Q : Voulez-vous dire que les entreprises de plantation sont équivalentes à la mafia ?

R : Ce n’est pas vraiment les entreprises qu’il faut incriminer, mais plutôt le fait qu’il y a un système en place, qui fonctionne selon ses propres règles. À Naples, on appelle la mafia « O’sistema », le système. C’est un système parce qu’on ne peut rien faire en dehors de lui, ni louer un appartement, ni trouver un emploi, ni ouvrir un restaurant. On peut dire que la vie dans une région de plantations est systématiquement faussée à tous les niveaux. J’ai rencontré quelqu’un qui travaillait dans une entreprise de plantation et qui se surnommait « l’homme des enveloppes ». Son travail consistait en effet à mettre dans des enveloppes de l’argent uniquement destiné à des pots-de-vin. Fonctionnaires, responsables locaux, journalistes : tous sont pris dans le système. En son centre, il y a un monopole : celui sur la terre, les moyens d’existence et l’espace.

Tâches à réaliser ->
- a) Reproduisez le passage de l'entretien sur les plantations qui va de « R : Ce n’est » à « d’existence et l’espace. ».
- b) Rédigez la suite de l'entretien sur les plantations à partir de sa dernière phrase.
Les lignes ci-dessous proviennent d'une autre source.

Données brutes ->
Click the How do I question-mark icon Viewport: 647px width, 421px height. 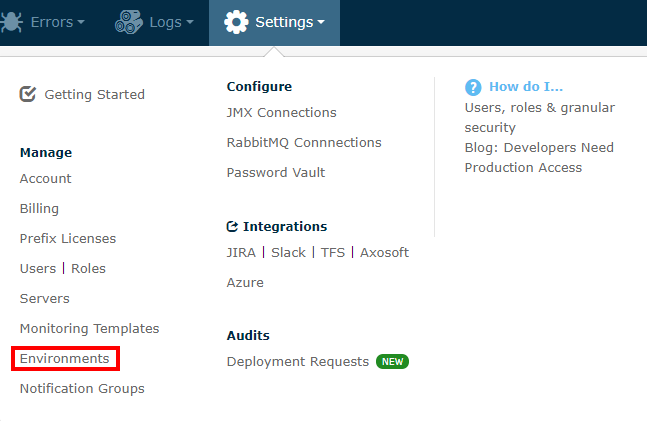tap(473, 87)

Problèmes résolus ->
- a)
R : Ce n’est pas vraiment les entreprises qu’il faut incriminer, mais plutôt le fait qu’il y a un système en place, qui fonctionne selon ses propres règles. À Naples, on appelle la mafia « O’sistema », le système. C’est un système parce qu’on ne peut rien faire en dehors de lui, ni louer un appartement, ni trouver un emploi, ni ouvrir un restaurant. On peut dire que la vie dans une région de plantations est systématiquement faussée à tous les niveaux. J’ai rencontré quelqu’un qui travaillait dans une entreprise de plantation et qui se surnommait « l’homme des enveloppes ». Son travail consistait en effet à mettre dans des enveloppes de l’argent uniquement destiné à des pots-de-vin. Fonctionnaires, responsables locaux, journalistes : tous sont pris dans le système. En son centre, il y a un monopole : celui sur la terre, les moyens d’existence et l’espace.

- b)
Q : Quelle position tiennent les organisations non gouvernementales (ONG) face à cette situation ?

R : Certaines ONG se placent du point de vue des droits de la personne et mettent en exergue les pires cas, comme les plantations qui font travailler des enfants. Même si c’est important, cela revient à occulter le fait qu’il faut améliorer les conditions de travail pour tous. De la même façon, les ONG environnementales ont tendance à se focaliser sur les cas de conversion illégale de la forêt primaire en plantations de palmier à huile, alors que les problèmes environnementaux sont plus larges que cela. Songez donc aux répercussions écologiques de la transformation de paysages entiers en une mer de palmiers à huile. Le point de vue que je défends, c’est qu’il faut regarder au-delà des exemples les pires pour examiner la situation dans son ensemble : tout le système du développement axé sur les plantations.

Q : Des normes plus strictes de développement durable et de responsabilité sociale y changeraient-elles quelque chose ?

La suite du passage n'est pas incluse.